Collected data
^^^^

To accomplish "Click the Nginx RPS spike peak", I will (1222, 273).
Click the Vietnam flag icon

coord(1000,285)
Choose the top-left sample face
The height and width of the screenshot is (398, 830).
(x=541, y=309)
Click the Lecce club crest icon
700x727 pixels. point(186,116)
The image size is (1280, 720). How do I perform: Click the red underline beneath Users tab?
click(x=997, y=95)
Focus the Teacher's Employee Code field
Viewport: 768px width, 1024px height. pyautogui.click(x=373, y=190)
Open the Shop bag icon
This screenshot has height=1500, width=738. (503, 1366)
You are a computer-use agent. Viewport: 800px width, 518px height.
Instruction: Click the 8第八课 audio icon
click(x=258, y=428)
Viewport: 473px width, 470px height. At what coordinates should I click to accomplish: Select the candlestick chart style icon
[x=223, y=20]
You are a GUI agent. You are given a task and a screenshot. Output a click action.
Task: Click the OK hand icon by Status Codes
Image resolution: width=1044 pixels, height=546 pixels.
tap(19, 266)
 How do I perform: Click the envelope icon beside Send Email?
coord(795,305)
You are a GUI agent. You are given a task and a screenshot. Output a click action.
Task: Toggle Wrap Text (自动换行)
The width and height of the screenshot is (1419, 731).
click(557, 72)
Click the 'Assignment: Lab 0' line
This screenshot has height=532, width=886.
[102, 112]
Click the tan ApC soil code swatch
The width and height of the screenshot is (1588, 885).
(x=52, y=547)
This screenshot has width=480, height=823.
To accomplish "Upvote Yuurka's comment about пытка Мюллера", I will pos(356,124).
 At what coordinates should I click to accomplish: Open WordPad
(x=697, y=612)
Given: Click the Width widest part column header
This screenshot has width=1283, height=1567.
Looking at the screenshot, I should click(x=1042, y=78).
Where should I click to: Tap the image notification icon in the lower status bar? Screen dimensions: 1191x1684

^^^^

- [PROBLEM REQUIREMENTS]
Please make an exact copy of the lines above from the line with "Open the Shop bag icon" through the line with "This screenshot has width=480, height=823.", both ends included.

- [COMPLETED TASK]
Open the Shop bag icon
This screenshot has height=1500, width=738. (503, 1366)
You are a computer-use agent. Viewport: 800px width, 518px height.
Instruction: Click the 8第八课 audio icon
click(x=258, y=428)
Viewport: 473px width, 470px height. At what coordinates should I click to accomplish: Select the candlestick chart style icon
[x=223, y=20]
You are a GUI agent. You are given a task and a screenshot. Output a click action.
Task: Click the OK hand icon by Status Codes
Image resolution: width=1044 pixels, height=546 pixels.
tap(19, 266)
 How do I perform: Click the envelope icon beside Send Email?
coord(795,305)
You are a GUI agent. You are given a task and a screenshot. Output a click action.
Task: Toggle Wrap Text (自动换行)
The width and height of the screenshot is (1419, 731).
click(557, 72)
Click the 'Assignment: Lab 0' line
This screenshot has height=532, width=886.
[102, 112]
Click the tan ApC soil code swatch
The width and height of the screenshot is (1588, 885).
(x=52, y=547)
This screenshot has width=480, height=823.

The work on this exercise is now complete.